Provided entries:
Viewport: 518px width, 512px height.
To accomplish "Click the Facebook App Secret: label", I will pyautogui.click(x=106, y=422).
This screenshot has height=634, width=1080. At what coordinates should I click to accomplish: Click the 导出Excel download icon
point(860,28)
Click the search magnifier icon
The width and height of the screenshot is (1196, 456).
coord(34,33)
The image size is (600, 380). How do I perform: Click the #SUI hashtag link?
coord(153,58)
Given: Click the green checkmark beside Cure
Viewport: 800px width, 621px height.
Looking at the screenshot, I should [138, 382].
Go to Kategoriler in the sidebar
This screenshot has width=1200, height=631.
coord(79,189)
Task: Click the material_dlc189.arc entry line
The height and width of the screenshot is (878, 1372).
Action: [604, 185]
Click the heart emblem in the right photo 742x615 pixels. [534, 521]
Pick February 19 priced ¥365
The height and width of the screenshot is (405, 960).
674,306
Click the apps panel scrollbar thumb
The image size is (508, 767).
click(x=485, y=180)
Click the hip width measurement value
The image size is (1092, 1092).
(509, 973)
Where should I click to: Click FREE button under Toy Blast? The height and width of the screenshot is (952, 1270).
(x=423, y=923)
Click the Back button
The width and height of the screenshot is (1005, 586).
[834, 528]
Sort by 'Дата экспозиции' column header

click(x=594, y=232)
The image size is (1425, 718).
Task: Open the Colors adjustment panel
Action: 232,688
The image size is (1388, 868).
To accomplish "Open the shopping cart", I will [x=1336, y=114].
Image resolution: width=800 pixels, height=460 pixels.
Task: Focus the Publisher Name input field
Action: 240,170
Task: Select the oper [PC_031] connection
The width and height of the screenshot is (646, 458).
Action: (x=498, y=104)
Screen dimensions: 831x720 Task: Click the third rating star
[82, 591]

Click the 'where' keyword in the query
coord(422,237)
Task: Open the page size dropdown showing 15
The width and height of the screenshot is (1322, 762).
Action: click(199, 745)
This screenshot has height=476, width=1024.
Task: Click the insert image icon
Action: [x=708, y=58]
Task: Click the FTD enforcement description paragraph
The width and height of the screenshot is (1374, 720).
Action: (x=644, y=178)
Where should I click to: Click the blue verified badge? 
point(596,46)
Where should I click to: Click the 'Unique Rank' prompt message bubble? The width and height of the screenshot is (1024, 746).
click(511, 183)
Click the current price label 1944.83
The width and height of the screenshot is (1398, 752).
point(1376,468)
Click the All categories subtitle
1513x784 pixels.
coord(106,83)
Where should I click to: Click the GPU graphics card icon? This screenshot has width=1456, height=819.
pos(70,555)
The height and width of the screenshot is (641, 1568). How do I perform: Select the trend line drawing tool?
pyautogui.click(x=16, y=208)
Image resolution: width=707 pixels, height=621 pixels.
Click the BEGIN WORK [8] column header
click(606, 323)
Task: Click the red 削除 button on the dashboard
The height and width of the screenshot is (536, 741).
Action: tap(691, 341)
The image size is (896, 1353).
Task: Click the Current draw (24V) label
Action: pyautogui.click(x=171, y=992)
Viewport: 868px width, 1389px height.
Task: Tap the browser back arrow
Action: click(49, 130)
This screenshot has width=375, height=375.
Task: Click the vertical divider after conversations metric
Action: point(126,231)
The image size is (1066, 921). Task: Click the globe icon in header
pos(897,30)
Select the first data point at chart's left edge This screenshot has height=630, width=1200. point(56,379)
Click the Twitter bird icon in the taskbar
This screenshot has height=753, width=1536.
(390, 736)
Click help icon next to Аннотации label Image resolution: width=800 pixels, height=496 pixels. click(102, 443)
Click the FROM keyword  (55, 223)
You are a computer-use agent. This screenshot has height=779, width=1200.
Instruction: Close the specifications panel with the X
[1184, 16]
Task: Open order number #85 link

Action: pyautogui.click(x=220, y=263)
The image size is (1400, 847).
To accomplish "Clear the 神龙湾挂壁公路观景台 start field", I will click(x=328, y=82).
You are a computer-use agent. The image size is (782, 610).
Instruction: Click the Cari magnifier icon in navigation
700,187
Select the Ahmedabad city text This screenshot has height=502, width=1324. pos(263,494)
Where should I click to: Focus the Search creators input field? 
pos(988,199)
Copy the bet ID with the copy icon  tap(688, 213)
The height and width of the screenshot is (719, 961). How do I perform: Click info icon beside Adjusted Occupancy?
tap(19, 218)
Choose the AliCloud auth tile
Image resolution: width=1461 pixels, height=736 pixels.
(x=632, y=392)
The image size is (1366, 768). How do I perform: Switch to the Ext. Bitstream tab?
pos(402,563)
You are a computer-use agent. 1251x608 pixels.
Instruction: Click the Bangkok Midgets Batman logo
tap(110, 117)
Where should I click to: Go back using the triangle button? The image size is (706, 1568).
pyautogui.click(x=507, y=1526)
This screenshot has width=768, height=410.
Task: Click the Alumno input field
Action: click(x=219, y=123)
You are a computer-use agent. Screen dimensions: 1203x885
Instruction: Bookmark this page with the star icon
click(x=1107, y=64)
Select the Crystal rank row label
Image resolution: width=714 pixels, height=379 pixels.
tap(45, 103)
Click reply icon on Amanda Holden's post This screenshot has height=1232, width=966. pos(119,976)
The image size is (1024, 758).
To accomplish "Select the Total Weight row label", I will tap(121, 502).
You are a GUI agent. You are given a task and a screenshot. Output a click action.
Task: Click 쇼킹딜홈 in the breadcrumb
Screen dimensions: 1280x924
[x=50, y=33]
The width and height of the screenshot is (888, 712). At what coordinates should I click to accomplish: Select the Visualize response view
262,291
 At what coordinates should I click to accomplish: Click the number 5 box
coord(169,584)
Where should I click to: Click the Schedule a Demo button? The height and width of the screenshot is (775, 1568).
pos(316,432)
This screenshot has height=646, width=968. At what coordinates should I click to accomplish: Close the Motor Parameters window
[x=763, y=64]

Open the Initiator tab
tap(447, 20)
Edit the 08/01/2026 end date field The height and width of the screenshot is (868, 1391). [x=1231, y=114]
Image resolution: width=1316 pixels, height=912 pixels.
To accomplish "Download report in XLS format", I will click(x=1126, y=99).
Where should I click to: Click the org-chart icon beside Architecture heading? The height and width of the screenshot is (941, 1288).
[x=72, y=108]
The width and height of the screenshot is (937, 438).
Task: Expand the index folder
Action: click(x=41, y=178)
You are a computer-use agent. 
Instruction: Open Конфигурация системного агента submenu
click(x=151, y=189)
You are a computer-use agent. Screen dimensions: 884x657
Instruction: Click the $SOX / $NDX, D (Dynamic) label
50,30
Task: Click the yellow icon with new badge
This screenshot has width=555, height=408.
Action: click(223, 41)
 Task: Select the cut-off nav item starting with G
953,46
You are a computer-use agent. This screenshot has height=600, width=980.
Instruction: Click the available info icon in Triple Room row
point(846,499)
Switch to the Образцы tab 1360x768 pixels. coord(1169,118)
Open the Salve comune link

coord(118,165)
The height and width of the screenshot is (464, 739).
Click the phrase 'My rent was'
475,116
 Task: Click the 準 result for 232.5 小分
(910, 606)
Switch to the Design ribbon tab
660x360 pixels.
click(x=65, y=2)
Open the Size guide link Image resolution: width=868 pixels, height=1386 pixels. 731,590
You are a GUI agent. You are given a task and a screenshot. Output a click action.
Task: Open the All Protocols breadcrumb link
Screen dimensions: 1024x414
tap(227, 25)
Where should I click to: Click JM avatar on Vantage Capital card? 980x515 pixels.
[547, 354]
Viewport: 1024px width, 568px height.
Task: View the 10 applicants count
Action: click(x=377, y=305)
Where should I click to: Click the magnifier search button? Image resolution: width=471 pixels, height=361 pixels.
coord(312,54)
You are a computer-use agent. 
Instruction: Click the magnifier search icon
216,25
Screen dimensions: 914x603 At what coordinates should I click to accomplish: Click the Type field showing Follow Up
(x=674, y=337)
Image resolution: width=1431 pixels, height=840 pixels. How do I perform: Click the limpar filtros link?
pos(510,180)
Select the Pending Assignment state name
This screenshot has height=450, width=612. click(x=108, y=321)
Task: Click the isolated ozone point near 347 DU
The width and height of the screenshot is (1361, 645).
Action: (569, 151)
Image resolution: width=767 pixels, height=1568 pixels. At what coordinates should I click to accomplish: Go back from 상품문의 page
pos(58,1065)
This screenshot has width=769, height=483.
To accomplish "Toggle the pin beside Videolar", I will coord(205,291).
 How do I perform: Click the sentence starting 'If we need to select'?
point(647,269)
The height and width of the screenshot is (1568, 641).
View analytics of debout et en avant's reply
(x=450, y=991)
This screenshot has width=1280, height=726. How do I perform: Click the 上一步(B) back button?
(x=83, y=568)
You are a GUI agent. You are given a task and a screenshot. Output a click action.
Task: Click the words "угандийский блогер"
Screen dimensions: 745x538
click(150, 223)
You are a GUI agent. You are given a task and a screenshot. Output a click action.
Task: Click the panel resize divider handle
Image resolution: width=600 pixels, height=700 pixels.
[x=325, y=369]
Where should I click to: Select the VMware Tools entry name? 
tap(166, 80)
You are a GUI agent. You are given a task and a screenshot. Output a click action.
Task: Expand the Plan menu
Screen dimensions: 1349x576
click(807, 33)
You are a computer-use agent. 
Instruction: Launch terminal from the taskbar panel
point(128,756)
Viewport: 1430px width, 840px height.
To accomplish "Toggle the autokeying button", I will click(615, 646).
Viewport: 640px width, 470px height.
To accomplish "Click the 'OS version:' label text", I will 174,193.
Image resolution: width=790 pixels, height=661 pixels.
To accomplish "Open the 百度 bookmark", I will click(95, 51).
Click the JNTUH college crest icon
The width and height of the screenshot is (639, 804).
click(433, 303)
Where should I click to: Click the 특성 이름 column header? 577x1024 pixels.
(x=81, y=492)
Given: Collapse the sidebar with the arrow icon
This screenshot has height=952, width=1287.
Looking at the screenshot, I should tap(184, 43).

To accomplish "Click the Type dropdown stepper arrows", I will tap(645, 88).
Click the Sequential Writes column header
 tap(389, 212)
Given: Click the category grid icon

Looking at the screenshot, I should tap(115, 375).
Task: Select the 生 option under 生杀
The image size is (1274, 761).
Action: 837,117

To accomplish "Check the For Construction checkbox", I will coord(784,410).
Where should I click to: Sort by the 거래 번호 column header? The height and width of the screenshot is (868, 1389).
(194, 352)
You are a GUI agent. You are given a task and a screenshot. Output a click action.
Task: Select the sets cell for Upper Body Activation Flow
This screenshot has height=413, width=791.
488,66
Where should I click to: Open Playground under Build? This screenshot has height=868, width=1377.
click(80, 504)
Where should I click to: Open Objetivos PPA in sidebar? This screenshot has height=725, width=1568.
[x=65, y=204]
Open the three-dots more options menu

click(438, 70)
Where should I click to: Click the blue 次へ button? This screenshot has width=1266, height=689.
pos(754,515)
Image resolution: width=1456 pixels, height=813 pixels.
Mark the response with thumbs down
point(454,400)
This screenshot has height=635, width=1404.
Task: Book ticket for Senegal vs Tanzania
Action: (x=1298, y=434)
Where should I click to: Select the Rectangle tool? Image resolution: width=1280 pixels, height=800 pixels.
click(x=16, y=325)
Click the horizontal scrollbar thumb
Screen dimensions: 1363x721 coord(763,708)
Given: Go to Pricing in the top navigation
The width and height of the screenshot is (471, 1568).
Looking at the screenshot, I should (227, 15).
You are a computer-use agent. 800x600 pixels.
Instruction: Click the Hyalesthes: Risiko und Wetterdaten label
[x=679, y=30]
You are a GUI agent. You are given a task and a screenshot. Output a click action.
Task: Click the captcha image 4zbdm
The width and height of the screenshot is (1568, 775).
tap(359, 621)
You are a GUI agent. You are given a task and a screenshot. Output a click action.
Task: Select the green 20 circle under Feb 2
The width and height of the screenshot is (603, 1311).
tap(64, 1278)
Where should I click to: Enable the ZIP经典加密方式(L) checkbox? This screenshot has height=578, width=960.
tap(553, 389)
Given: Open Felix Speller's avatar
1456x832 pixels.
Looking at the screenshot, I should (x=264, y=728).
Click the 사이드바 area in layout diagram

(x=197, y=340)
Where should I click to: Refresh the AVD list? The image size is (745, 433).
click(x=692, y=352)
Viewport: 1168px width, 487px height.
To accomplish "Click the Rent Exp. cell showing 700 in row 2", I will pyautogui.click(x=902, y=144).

The problem: From the line holding "Given: Go to Pricing in the top navigation" to the final line of the data, output each line exactly and nothing more.

Solution:
Given: Go to Pricing in the top navigation
The width and height of the screenshot is (471, 1568).
Looking at the screenshot, I should (227, 15).
You are a computer-use agent. 800x600 pixels.
Instruction: Click the Hyalesthes: Risiko und Wetterdaten label
[x=679, y=30]
You are a GUI agent. You are given a task and a screenshot. Output a click action.
Task: Click the captcha image 4zbdm
The width and height of the screenshot is (1568, 775).
tap(359, 621)
You are a GUI agent. You are given a task and a screenshot. Output a click action.
Task: Select the green 20 circle under Feb 2
The width and height of the screenshot is (603, 1311).
tap(64, 1278)
Where should I click to: Enable the ZIP经典加密方式(L) checkbox? This screenshot has height=578, width=960.
tap(553, 389)
Given: Open Felix Speller's avatar
1456x832 pixels.
Looking at the screenshot, I should (x=264, y=728).
Click the 사이드바 area in layout diagram

(x=197, y=340)
Where should I click to: Refresh the AVD list? The image size is (745, 433).
click(x=692, y=352)
Viewport: 1168px width, 487px height.
To accomplish "Click the Rent Exp. cell showing 700 in row 2", I will pyautogui.click(x=902, y=144).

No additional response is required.